The brittle crumbly biscuit can be traced back to 17th century Gujarat, India, when there was a Dutch settlement in the region of Surat. A bakery, run by Parsis – a family named Dotivala claims to have invented it – came up with a way to deal with dwindling demand for its breads by converting stale, dry bread into a crisp biscuit for dipping in tea. This ingenuity gradually morphed into the sugary cookie it is today, and acquired this name – which literally translates into ‘bread biscuit’ (naan is the Mughlai word for bread, and khatai is the Afghan word for biscuit).
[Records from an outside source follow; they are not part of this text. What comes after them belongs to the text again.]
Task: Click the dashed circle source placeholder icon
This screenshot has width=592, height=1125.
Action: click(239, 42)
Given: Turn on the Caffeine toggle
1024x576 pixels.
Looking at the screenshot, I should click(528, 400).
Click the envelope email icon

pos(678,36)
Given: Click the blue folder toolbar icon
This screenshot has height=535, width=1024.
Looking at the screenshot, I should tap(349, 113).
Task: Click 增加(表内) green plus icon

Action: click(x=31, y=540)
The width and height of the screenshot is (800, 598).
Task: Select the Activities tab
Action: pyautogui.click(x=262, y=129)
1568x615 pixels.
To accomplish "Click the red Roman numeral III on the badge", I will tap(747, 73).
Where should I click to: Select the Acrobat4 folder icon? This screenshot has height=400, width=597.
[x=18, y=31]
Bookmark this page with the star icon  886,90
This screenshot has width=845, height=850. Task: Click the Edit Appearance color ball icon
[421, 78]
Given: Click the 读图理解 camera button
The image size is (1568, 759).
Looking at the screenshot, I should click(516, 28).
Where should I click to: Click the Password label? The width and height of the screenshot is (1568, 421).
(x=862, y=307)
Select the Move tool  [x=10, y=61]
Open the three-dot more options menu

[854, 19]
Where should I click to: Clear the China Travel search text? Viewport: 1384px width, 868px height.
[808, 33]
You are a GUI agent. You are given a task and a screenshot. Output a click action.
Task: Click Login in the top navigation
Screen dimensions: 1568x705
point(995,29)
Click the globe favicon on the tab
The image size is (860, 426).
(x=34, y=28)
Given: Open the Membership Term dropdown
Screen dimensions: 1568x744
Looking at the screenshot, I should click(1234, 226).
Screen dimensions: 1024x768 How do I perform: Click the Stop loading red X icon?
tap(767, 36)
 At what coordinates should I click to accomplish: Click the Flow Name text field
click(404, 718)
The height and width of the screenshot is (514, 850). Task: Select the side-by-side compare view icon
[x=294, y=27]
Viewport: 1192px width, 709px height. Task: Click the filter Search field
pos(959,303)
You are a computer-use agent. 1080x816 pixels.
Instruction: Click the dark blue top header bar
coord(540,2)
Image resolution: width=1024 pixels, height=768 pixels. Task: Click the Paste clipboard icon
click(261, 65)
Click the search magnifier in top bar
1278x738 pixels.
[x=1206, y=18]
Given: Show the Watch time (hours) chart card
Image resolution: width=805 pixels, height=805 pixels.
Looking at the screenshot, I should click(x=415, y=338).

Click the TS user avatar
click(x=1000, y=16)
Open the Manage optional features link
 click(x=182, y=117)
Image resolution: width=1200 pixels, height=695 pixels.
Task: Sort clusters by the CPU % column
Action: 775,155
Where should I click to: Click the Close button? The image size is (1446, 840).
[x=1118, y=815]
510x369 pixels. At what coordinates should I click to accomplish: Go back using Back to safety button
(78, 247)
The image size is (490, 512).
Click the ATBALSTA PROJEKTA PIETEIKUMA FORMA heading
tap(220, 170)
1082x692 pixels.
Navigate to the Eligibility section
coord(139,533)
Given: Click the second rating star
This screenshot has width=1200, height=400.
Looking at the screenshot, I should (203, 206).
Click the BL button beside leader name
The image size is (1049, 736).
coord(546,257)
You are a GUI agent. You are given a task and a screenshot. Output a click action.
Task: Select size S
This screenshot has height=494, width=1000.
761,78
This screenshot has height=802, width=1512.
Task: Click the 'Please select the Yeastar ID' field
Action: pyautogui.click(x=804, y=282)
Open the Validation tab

The golden blonde spice-inflected shortbread biscuit traveled from Surat to Bombay (now Mumbai), then further afield into Pakistan and across the rest of the subcontinent region and beyond, to become a popular everyday snack. It is also an easy Eid essential in many households – the perfect pick-me-up when friends and family come visiting.

Dubai-based South African food blogger Fathima of recalls naan khatai always being made for Eid. “Naan khatai is made usually for Eid in South Africa, and I assume that the South African version has been adapted from the Indian cookie over the years to suit the palate,” she says. “As long as I can recall, we’ve had it on our Eid tables.”

The key to mastering the perfect biscuit is getting those ‘perfect cracks’ on the surface. “I learnt to make it in my teens, and it took some practice and a lot of rolling when I began to make it but I’ve managed to master them now!” she says.

She recommends making it with natural, unprocessed and if possible, organic, ingredients to achieve the best quality, and as with any such high-sugar, high-fat food, to consume it in moderation.

The key to mastering the perfect biscuit is getting those ‘perfect cracks’ on the surface.  (Shutterstock)
The key to mastering the perfect biscuit is getting those ‘perfect cracks’ on the surface. (Shutterstock)

Here she shares a recipe for naan khatai that she makes, inspired by food writer Mariam Mahomedy’s version, which is flatter and crispier than the traditional one. Feel free to adapt the spices to include variations such as crushed pistachio or almonds, or embed a cashew on the top before baking as a tasty garnish. Just make sure you follow her serving suggestion – “it’s the perfect tea dunker!”


Naan khatai


• 250g butter
• 1½ cups sugar
• 2 egg yolks
• 3 tbsp semolina
• 3 tbsp condensed milk
• 1 tsp cardamom
• ½ tsp nutmeg
• ½ cup of oil
• 1 level tsp bicarbonate of soda
• 2 tsp baking powder
• 4-4 ½ cups flour


1. Cream butter and sugar well and add egg yolks.

2. Add the semolina, condensed milk, cardamom and nutmeg. Then, add the oil and beat well. Add the baking powder and bicarb.

3. Make a soft dough with flour. Form into round balls. Lightly press down and bake at 180C until light brown.